■ **ABOUT THIS TASK**: For each entry below, copy the text exactly and leave out any picture.

[Collected data entries]
*** Block opens ***

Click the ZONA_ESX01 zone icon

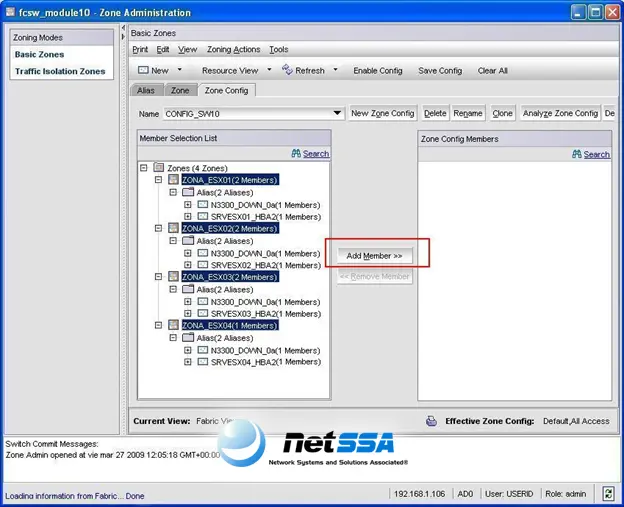(x=173, y=179)
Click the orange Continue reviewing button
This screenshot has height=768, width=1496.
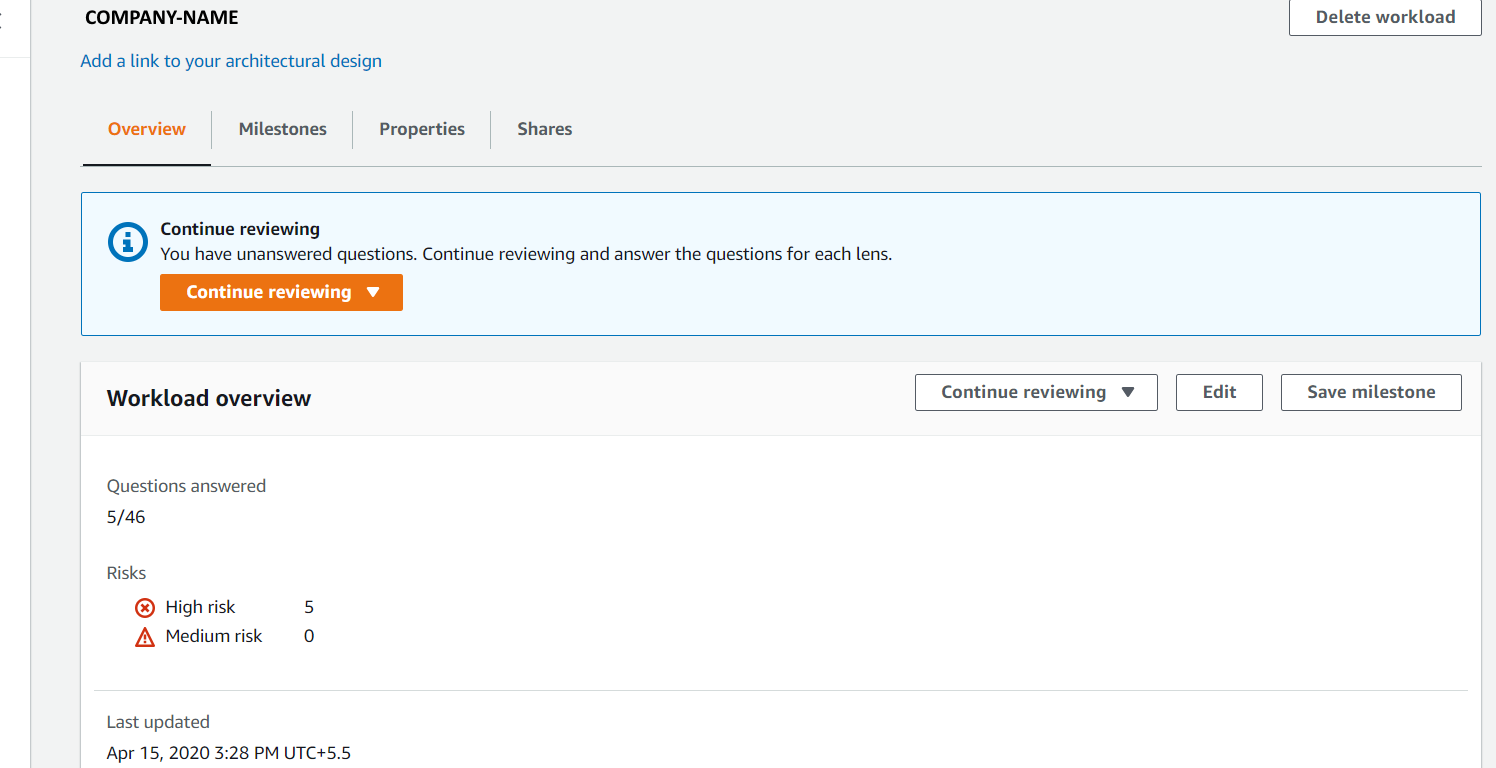coord(269,292)
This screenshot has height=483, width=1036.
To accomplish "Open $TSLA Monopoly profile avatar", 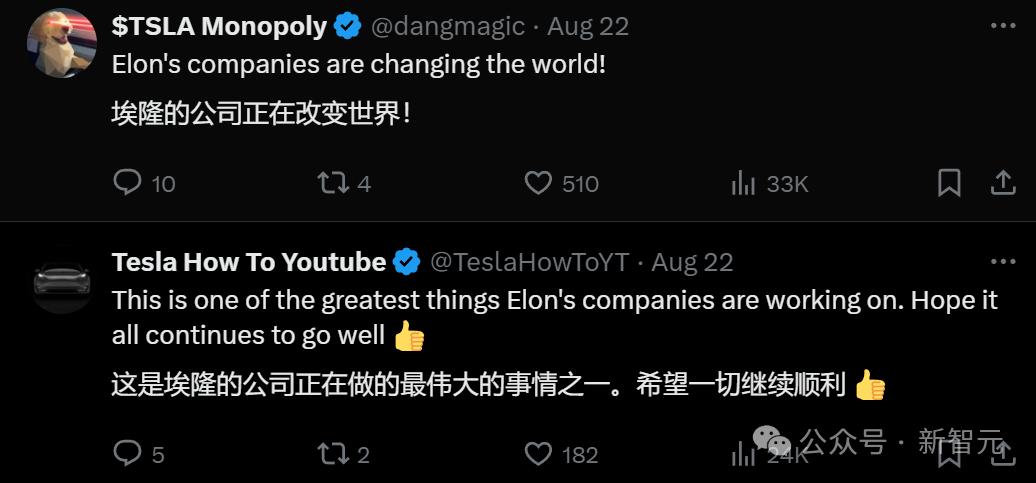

*** Block closes ***

■ **RESULT FOR THIS TASK**:
Click the ZONA_ESX01 zone icon

(x=173, y=179)
Click the orange Continue reviewing button
This screenshot has height=768, width=1496.
coord(269,292)
This screenshot has height=483, width=1036.
To accomplish "Open $TSLA Monopoly profile avatar", 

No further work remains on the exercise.